Stored items:
================================

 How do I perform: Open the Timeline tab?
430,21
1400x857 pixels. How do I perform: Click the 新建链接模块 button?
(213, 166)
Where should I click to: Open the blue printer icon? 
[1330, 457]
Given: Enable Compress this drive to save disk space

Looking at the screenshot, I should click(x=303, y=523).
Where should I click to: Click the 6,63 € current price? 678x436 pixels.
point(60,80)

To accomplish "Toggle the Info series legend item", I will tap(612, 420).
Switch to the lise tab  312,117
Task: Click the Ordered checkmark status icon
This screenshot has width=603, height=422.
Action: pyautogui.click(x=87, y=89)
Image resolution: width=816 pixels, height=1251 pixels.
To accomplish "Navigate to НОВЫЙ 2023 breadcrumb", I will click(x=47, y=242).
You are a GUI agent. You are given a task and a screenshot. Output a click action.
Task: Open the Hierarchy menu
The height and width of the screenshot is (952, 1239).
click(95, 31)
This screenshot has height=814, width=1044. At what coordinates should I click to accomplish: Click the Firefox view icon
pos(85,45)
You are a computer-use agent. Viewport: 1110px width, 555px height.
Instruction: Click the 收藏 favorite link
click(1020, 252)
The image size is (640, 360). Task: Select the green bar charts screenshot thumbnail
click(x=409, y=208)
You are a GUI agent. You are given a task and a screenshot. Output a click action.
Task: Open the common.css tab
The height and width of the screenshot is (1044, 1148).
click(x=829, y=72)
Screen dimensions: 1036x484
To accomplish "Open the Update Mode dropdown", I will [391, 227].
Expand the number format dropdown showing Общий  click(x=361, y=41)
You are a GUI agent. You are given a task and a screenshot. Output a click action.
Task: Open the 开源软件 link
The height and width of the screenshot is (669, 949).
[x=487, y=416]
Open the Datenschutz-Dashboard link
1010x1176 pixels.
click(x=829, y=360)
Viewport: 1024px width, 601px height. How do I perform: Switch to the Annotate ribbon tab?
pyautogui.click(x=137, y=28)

================================

WHAT YOU NEED TO DO: Write all the data out again, exactly.

WRITTEN RESPONSE:
 How do I perform: Open the Timeline tab?
430,21
1400x857 pixels. How do I perform: Click the 新建链接模块 button?
(213, 166)
Where should I click to: Open the blue printer icon? 
[1330, 457]
Given: Enable Compress this drive to save disk space

Looking at the screenshot, I should click(x=303, y=523).
Where should I click to: Click the 6,63 € current price? 678x436 pixels.
point(60,80)

To accomplish "Toggle the Info series legend item", I will tap(612, 420).
Switch to the lise tab  312,117
Task: Click the Ordered checkmark status icon
This screenshot has width=603, height=422.
Action: pyautogui.click(x=87, y=89)
Image resolution: width=816 pixels, height=1251 pixels.
To accomplish "Navigate to НОВЫЙ 2023 breadcrumb", I will click(x=47, y=242).
You are a GUI agent. You are given a task and a screenshot. Output a click action.
Task: Open the Hierarchy menu
The height and width of the screenshot is (952, 1239).
click(95, 31)
This screenshot has height=814, width=1044. At what coordinates should I click to accomplish: Click the Firefox view icon
pos(85,45)
You are a computer-use agent. Viewport: 1110px width, 555px height.
Instruction: Click the 收藏 favorite link
click(1020, 252)
The image size is (640, 360). Task: Select the green bar charts screenshot thumbnail
click(x=409, y=208)
You are a GUI agent. You are given a task and a screenshot. Output a click action.
Task: Open the common.css tab
The height and width of the screenshot is (1044, 1148).
click(x=829, y=72)
Screen dimensions: 1036x484
To accomplish "Open the Update Mode dropdown", I will [391, 227].
Expand the number format dropdown showing Общий  click(x=361, y=41)
You are a GUI agent. You are given a task and a screenshot. Output a click action.
Task: Open the 开源软件 link
The height and width of the screenshot is (669, 949).
[x=487, y=416]
Open the Datenschutz-Dashboard link
1010x1176 pixels.
click(x=829, y=360)
Viewport: 1024px width, 601px height. How do I perform: Switch to the Annotate ribbon tab?
pyautogui.click(x=137, y=28)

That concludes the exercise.